The cases thus cited cover the real issues, growing out of the application of the prescription established by the Constitution to tax sales, which have been decided by this court, and the issues thus decided include those which are presented in this case, unless it could be found that for the purposes of that prescription there is a substantial difference between the case of a tax sale based upon an assessment made in the name of a tax purchaser with a recorded title, who had acquired the property at a sale made under an assessment in the name of one who had no color of title, and the case of a tax sale based directly upon an assessment in the name of one without color of title, and we are of opinion that, for the purposes mentioned there is no such difference and that in neither case is the sale open to attack by reason of the illegal assessment of the property. It must be remembered that whilst it may be and no doubt is necessary to assess property for the purposes of taxation, the taxpayer has no inherent right, which is paramount to the organic law of the state, to require that property owned by him shall be assessed in connection with his ownership. So long, therefore, as the property is actually assessed, whether in the name of one person or another, or in no name, there is an intelligible basis for the levy, *554and for the sale to enforce the payment of the tax, and if the law, to which alone he can look for Ijis remedy, provides that the owner must bring this action to annul such sale within three years, or else that such action shall be barred, he must comply with the condition imposed or suffer the consequence imposed.

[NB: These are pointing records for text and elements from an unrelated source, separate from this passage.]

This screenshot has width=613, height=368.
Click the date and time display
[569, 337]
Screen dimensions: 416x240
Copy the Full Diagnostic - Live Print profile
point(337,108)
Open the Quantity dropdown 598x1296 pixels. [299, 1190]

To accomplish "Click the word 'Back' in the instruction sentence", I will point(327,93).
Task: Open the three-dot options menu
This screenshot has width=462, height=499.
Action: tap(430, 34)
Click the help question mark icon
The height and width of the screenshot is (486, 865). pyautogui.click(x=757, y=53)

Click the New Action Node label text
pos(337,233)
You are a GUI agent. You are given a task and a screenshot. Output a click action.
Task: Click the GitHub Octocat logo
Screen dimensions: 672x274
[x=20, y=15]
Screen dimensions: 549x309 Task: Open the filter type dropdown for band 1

The Constitution of the state no doubt contemplates that property shall be assessed, as a necessary condition to its taxation, and the General Assembly has rightfully exercised its authority in providing that the assessments shall be made in a particular manner, from which it follows that unless they are so made, they may be annulled, so long as they are open to attack. But it was competent for the General Assembly to have directed the assessors to assess property in the names of the owners, and at the same time to have declared that any actual assessment should be valid, if not attacked within a certain, time, even if not so made, and a fortiori was it competent for the framers of the Constitution so to declare, and this is what the framers of the Constitution have done. They have said, in substance, to the taxpayer:

“It is within the contemplation of this constitution that your property shall be assessed for the purposes of taxation, in your name, and provision is made that you shall be notified of any proceeding which may be taken to sell it for the taxes to be levied upon such assessment, but should the assessors fail to make the assessment as contemplated, and should you fail to receive the notice as provided, and for those causes, or ‘for any cause’ (save dual assessments or the prior payment of the tax) desire to annul such sale, when made, you must institute your proceeding within three years from the date of the registry of the tax deed; otherwise, you shall be without remedy, and shall not be heard.”

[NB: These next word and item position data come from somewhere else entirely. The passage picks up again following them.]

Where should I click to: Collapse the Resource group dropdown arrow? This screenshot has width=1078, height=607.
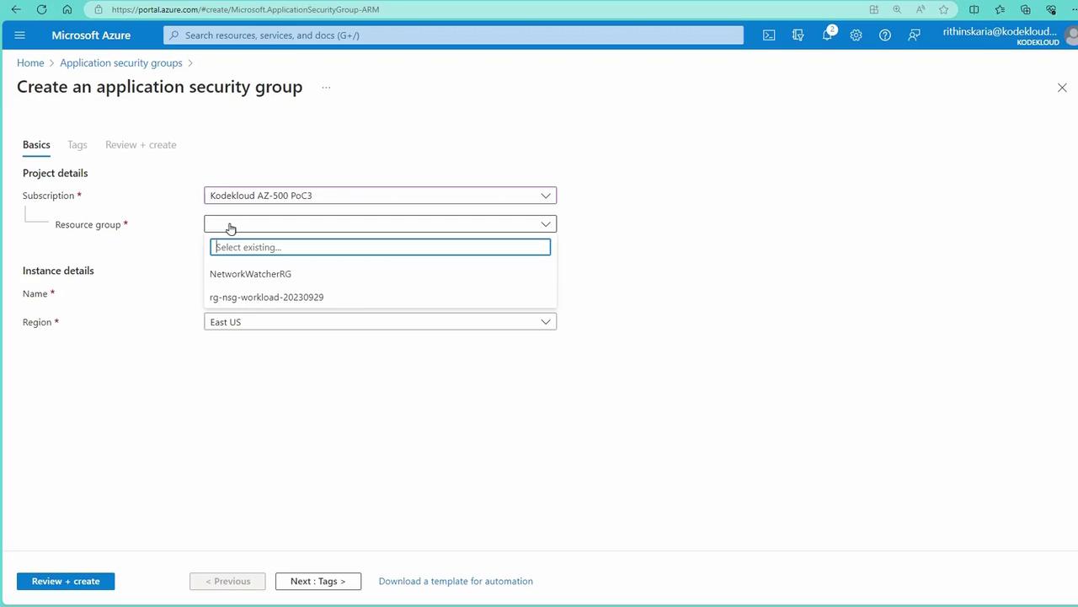(545, 224)
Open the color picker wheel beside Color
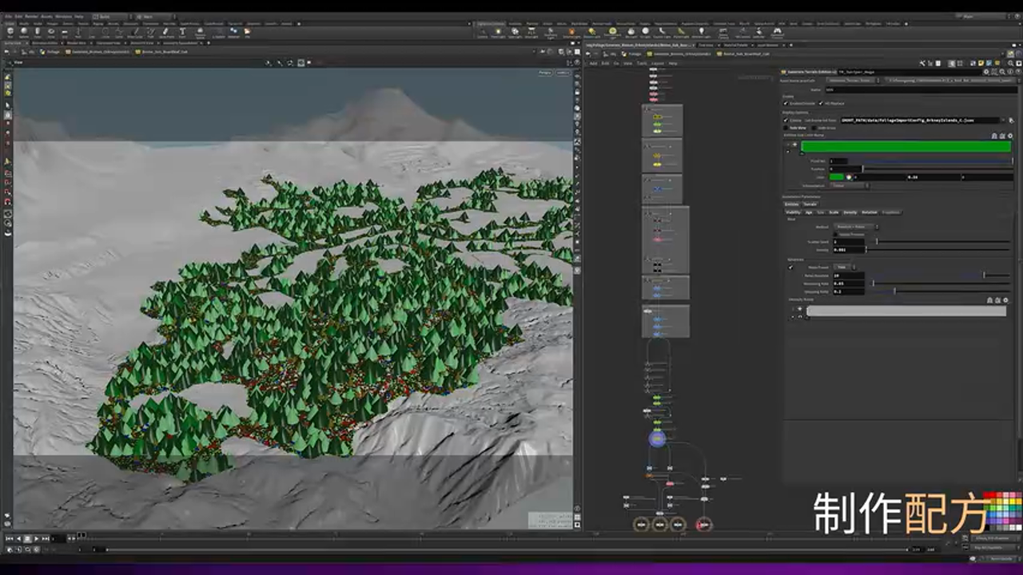1023x575 pixels. pyautogui.click(x=850, y=177)
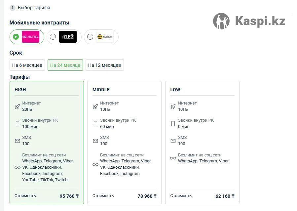Click the rocket Internet icon in HIGH tariff
Image resolution: width=297 pixels, height=211 pixels.
[18, 106]
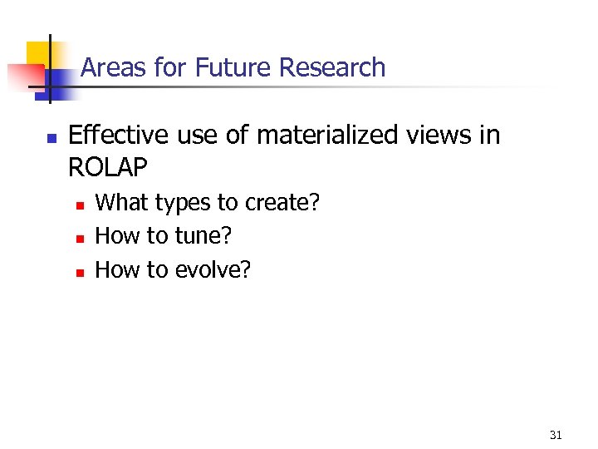Click the text 'What types to create?'
The height and width of the screenshot is (449, 598).
(x=208, y=203)
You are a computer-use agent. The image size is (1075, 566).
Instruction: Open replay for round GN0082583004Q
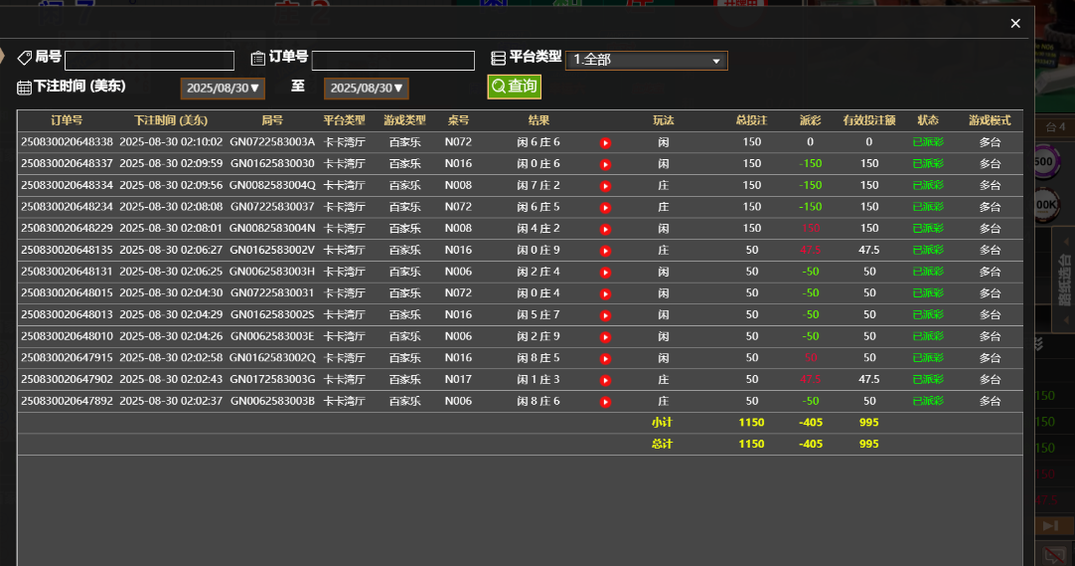[605, 186]
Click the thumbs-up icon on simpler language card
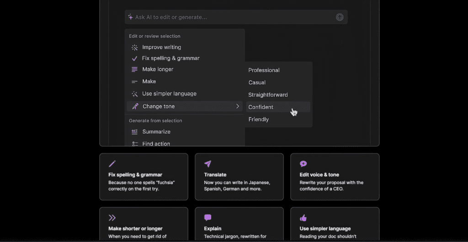 click(x=303, y=218)
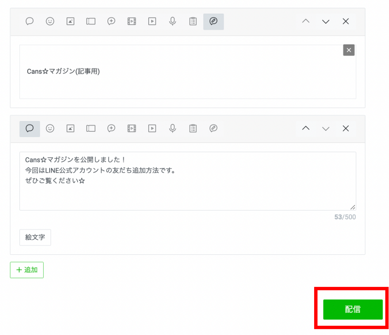Select microphone voice icon in first message block
Image resolution: width=389 pixels, height=335 pixels.
(172, 21)
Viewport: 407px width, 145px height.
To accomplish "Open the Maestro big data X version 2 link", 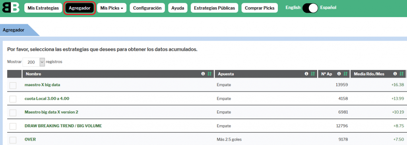I will click(51, 112).
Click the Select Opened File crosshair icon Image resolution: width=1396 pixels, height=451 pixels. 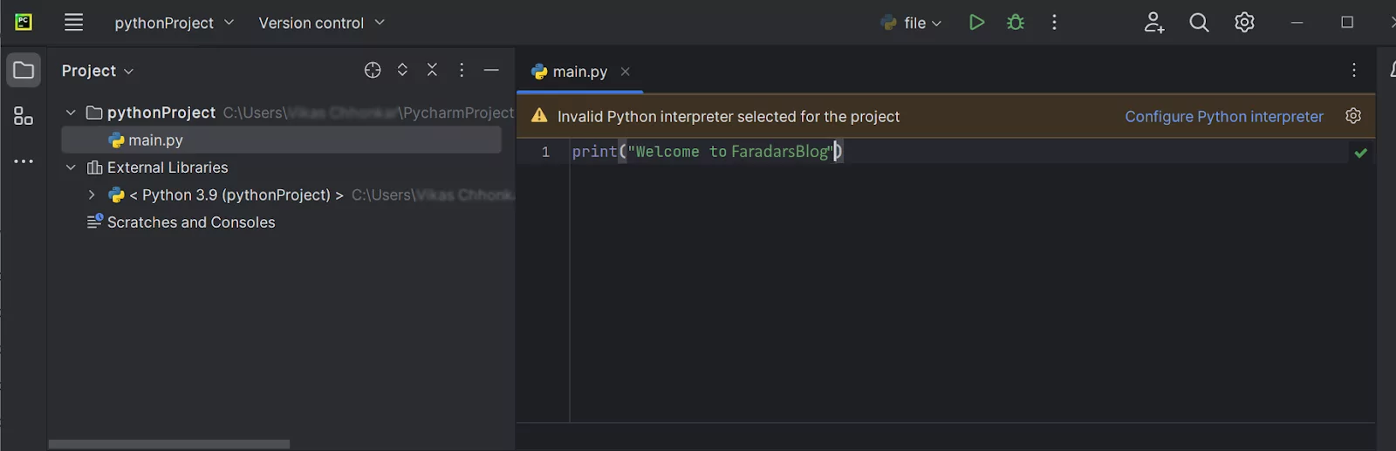coord(373,71)
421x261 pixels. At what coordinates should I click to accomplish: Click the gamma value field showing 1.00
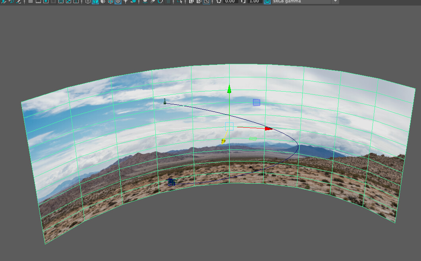point(254,2)
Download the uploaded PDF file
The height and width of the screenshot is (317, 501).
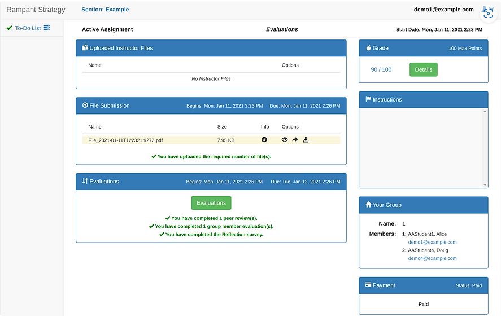coord(306,140)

This court, in the eases cited, has held that this admonition was not intended for a taxpayer who is allowed after the sale to remain in possession of his property, and that it is inapplicable (so long as the title remains vested in the state) in a case where the property, having been adjudicated to the state, the state continues to assess it to the taxpayer, and to receive the taxes from him. The reasons which' underlie this ruling dO' not, however, justify the conclusion that the admonition is inapplicable in the instant ease, where the taxpayer was never in actual possession, has never had the property assessed to her, has never paid any taxes on it, and has no other complaint to make than that the assessment was not made in her name, and that she was not notified of the intention to sell for the taxes; for both of which failures in the execution of the law, she alone was to blame, since it does not appear that any one in the parish of Madison knew that Mrs. Gopley, the registered owner of the property in question, was dead, or that the plaintiff was her heir, and so far as the record shows, an assessment in the name of an “unknown owner” would have been good, or certainly as good as an assessment in the name of the deceased owner, and would have been as effective in conveying information to the plaintiff.

It is true that the petition imputes fraud and knowledge of fraud to the defendants, and that they have not availed themselves of their opportunity to deny the imputation, but this failure is insufficiently supported by proof, and cannot, of itself, make out a case-of fraud, a 'condition of affairs which seems to be understood by plaintiff’s counsel, who does not, in his brief, refer to the subject.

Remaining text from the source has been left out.